Junto a la nueva Carmen, el don José mejor de voz que de prestancia de Marccus Haddok, la buena Micaela -un poquito cursi- de Lisa Milnes y el algo ligero Escamillo de Laurent Naouri completaron un reparto con un nombre a seguir: Christine Rice, una Mercedes que sacó petróleo de tan cortito papel. La escenografía de David McVicar parte de un primer acto un tanto opresivo -cuartel y fábrica de tabacos separados por una verja- para cerrarse inteligentemente en la calle, junto a la plaza de toros en tarde nada luminosa y con el golpe de efecto de la sangre de Carmen sobre el muro. Muy buena idea la de los golfillos antimilitaristas y propio de la cutrez ambiental el baile en la taberna.
Lo mejor de los figurines, un poco de su padre y de su madre y que remitían al París de fines del XIX, los trajes de torear importados de la sastrería madrileña de Justo Algaba. Bien por el asesor taurino. Las banderitas rojo y gualda en manos de la multitud enfervorizada por Escamillo y su cuadrilla y una morcillita a cuenta de Gibraltar fueron, y se agradece, los únicos datos de ese españolismo de la peor especie que suele suscitar la ópera de Bizet.

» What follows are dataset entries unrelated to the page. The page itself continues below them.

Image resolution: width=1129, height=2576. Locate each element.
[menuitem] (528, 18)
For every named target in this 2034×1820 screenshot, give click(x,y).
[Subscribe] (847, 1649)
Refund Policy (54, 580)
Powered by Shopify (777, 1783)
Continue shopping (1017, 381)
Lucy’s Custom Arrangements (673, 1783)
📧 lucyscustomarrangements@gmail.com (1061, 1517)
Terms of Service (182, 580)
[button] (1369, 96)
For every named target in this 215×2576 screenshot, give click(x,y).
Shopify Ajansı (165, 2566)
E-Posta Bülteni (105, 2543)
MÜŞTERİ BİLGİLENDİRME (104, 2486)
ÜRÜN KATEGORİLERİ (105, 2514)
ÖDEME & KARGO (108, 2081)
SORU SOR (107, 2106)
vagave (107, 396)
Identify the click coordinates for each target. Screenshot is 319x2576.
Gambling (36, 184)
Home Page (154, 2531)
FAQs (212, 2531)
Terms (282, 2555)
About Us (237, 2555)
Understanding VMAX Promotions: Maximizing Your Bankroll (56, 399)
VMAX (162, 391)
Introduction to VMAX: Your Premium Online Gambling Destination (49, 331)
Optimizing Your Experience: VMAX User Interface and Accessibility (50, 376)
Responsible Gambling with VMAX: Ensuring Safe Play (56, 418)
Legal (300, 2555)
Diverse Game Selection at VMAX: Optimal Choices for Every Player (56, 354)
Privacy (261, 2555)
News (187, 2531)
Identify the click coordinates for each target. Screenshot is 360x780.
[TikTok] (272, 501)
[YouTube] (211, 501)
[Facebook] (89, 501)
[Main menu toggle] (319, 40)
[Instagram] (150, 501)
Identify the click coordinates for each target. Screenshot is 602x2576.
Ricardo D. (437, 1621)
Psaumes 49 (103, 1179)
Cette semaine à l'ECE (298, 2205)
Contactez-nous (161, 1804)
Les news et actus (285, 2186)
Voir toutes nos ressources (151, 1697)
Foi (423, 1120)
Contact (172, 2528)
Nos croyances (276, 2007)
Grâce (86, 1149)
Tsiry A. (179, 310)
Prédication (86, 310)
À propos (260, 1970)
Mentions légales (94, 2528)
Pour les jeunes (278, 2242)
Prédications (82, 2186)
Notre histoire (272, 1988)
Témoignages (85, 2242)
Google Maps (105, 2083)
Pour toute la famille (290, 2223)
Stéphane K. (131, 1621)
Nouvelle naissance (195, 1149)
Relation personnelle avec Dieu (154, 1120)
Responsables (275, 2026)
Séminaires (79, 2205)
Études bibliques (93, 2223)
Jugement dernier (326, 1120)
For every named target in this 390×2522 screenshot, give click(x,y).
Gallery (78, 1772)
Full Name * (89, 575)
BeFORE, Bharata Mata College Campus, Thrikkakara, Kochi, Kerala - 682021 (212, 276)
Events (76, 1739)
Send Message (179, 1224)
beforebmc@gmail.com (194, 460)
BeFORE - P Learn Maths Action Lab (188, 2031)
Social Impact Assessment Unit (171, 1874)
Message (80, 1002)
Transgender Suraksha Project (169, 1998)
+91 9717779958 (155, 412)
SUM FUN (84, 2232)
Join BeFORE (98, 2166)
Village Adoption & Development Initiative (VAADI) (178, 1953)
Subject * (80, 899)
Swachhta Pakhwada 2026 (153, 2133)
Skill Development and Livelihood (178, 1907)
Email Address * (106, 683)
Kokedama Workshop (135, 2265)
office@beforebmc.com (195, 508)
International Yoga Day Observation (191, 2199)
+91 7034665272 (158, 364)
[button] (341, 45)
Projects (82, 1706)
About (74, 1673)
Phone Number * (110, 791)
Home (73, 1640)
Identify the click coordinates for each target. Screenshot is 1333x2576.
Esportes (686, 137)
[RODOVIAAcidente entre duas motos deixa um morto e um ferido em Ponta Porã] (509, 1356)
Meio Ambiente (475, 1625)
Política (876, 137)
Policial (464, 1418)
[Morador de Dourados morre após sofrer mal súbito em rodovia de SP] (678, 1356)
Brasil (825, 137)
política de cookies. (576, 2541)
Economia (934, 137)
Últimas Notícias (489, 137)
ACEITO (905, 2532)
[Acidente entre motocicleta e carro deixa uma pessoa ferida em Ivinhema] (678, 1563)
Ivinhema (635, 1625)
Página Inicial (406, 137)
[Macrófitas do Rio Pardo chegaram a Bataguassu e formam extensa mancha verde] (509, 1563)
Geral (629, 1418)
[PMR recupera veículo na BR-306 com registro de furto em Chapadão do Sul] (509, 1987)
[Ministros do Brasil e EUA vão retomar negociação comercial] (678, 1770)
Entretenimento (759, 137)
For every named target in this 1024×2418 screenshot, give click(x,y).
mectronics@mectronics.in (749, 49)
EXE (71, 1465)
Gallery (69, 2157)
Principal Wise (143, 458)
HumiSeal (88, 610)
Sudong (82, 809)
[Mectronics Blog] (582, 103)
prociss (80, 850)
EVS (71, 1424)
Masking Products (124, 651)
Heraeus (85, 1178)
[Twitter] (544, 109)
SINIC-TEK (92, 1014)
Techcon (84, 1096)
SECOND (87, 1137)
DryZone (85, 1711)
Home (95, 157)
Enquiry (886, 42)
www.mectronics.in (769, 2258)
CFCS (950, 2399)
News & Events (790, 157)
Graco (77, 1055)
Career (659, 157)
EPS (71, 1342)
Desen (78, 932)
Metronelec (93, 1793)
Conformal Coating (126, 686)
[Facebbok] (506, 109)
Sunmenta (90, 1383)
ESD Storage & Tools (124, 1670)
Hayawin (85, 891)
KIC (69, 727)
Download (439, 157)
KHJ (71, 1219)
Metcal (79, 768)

El otro gran triunfador de la noche, con la mezzo sueca, fue el joven director de orquesta Philippe Jordan. El hijo de Armin Jordan es un maestro de los pies a la cabeza y pide paso con urgencia. Su trabajo con una Filarmónica de Londres absolutamente entregada fue de cortar el aliento. Francés, muy francés -aunque suizo de nacimiento-, poniendo a Bizet en su sitio estilístico, sin añadir ni un gramo de demagogia a los momentos más populares de la partitura, acompañando a los cantantes con un cuidado más propio de un veterano que de una promesa, bordó los entreactos. Aquí hay un director para muchos años.
Glyndebourne se entregó a su nueva Carmen y a sus artífices escénicos y musicales. La ovación final fue de las que hacía muchos años que no se escuchaban en el precioso teatro de las colinas de East Sussex, abarrotado, como siempre.
A Anne Sophie von Otter se le esperaba con ganas y trabajaba, sin duda, a favor de obra: buena cantante, guapa, encantadora de verdad, en la línea de las que se han hecho dueñas de la casa, de Janet Baker a Felicity Lott.
A David McVicar había que perdonarle su La Bohème de hace un par de años con la Glyndebourne Touring Opera, y quedó redimido. Cuando la Carmen sueca sacó a saludar a Phillipe Jordan, el muy exclusivo público de Glyndebourne se soltó el pelo y marcaba con los pies el compás de los aplausos. Ya nadie se acordaba de que el tabaco puede ser perjudicial para la salud.
Ópera y merienda
El Festival de Glyndebourne es uno de esos sitios al que ningún aficionado a la ópera querría dejar de ir antes de morir. Y no sólo para escuchar buenas voces en su escenario recién renovado. La otra atracción inevitable es poder merendar, durante el gran intermedio de que se dispone siempre en cada representación, en las propiedades que rodean al teatro, propiedad de la familia Christie, los fundadores del evento en 1934 y todavía hoy anfitriones en tercera generación. El sonido de las voces y de la orquesta es entonces el de las esquilas de las ovejas y el de los corchos de las botellas de champán. El festival tiene su lado más democrático: la Glyndebourne Touring Opera, que recorre el país fuera de la temporada, y las becas a jóvenes talentos. Es fácil distinguir en la estación Victoria a los que van a Glyndebourne: esmoquin ellos, traje largo ellas, paraguas y la cesta de la merienda.